> PROBLEM TO SOLVE: Return the entries verbatim and drop every picture.

> INFORMATION SUPPLIED:

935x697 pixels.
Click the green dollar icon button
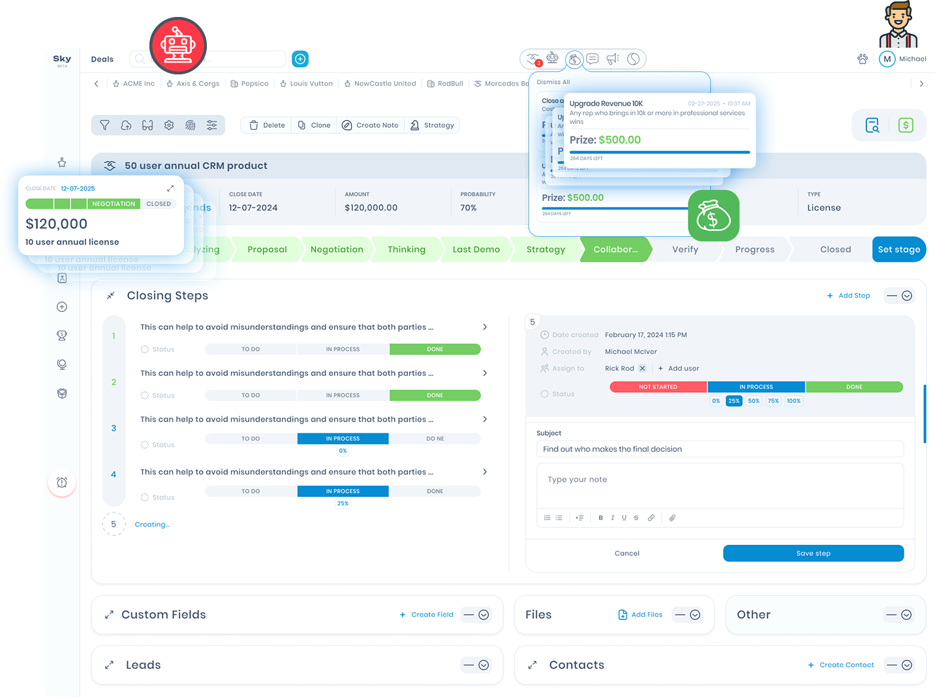(906, 125)
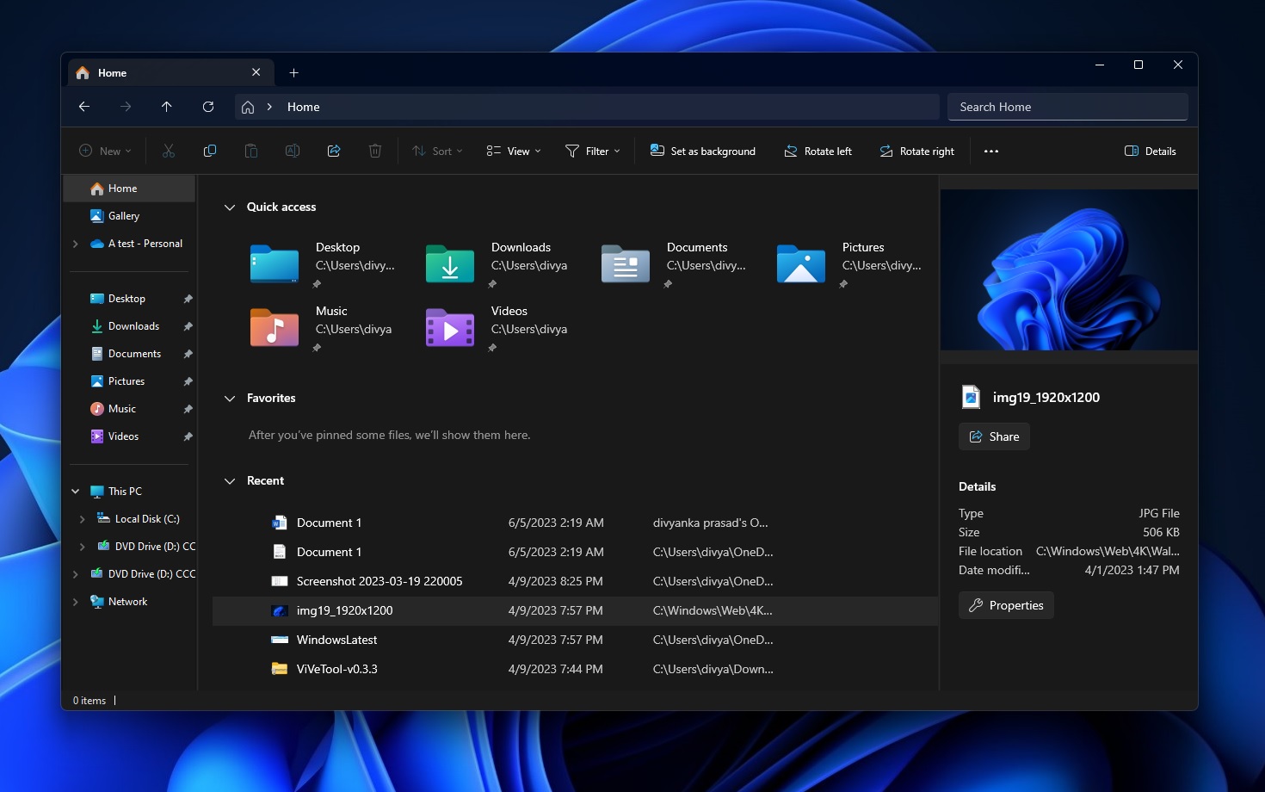Collapse the Quick access section
1265x792 pixels.
tap(230, 207)
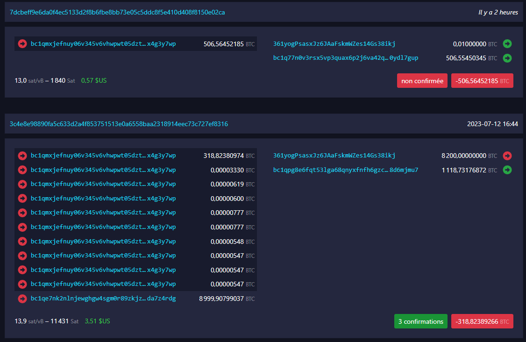Click the green output arrow beside 361yogPsasx in first transaction

(507, 43)
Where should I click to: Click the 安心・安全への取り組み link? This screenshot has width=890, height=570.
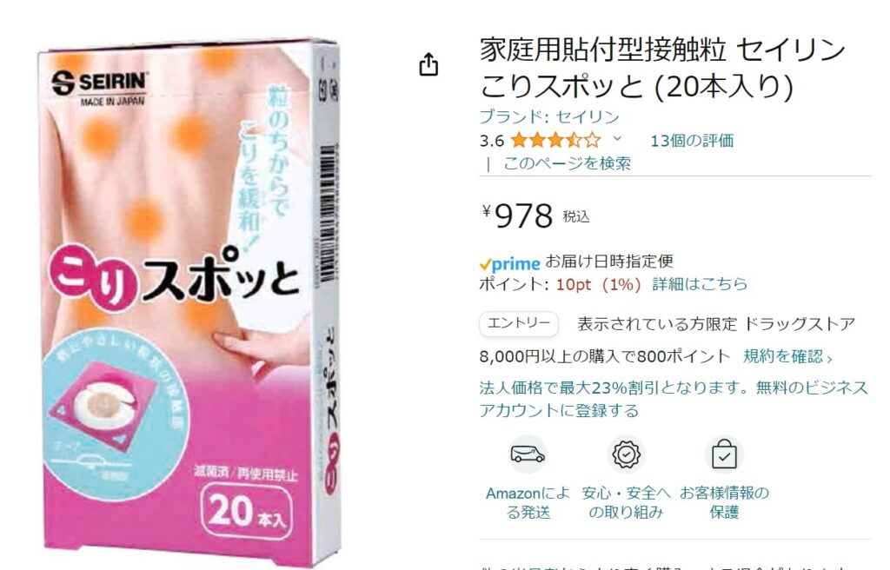(626, 502)
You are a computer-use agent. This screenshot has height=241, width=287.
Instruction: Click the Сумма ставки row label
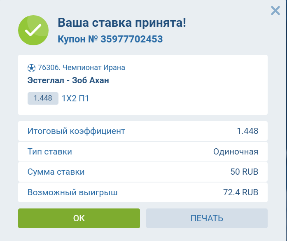point(56,172)
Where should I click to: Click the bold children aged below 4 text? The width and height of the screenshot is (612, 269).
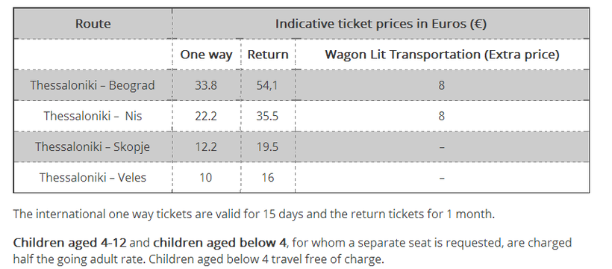(219, 243)
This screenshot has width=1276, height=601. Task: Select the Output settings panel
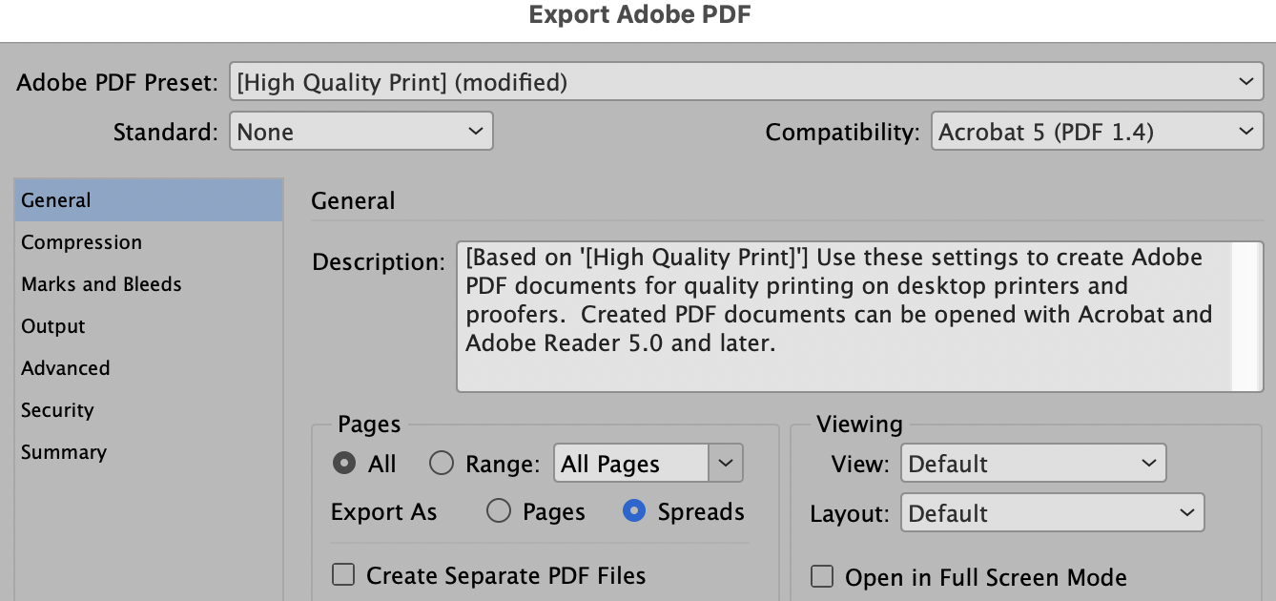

> TASK SOLUTION:
935x697 pixels.
Click the green dollar icon button
(906, 125)
Collapse the Quick access section
1265x792 pixels.
tap(230, 207)
Click the green output arrow beside 361yogPsasx in first transaction

(507, 43)
Where should I click to: Click the 安心・安全への取り組み link? This screenshot has width=890, height=570.
(626, 502)
You are a computer-use agent. This screenshot has height=241, width=287.
Instruction: Click the Сумма ставки row label
point(56,172)
Where should I click to: Click the bold children aged below 4 text? The width and height of the screenshot is (612, 269).
(219, 243)
This screenshot has width=1276, height=601. Task: Select the Output settings panel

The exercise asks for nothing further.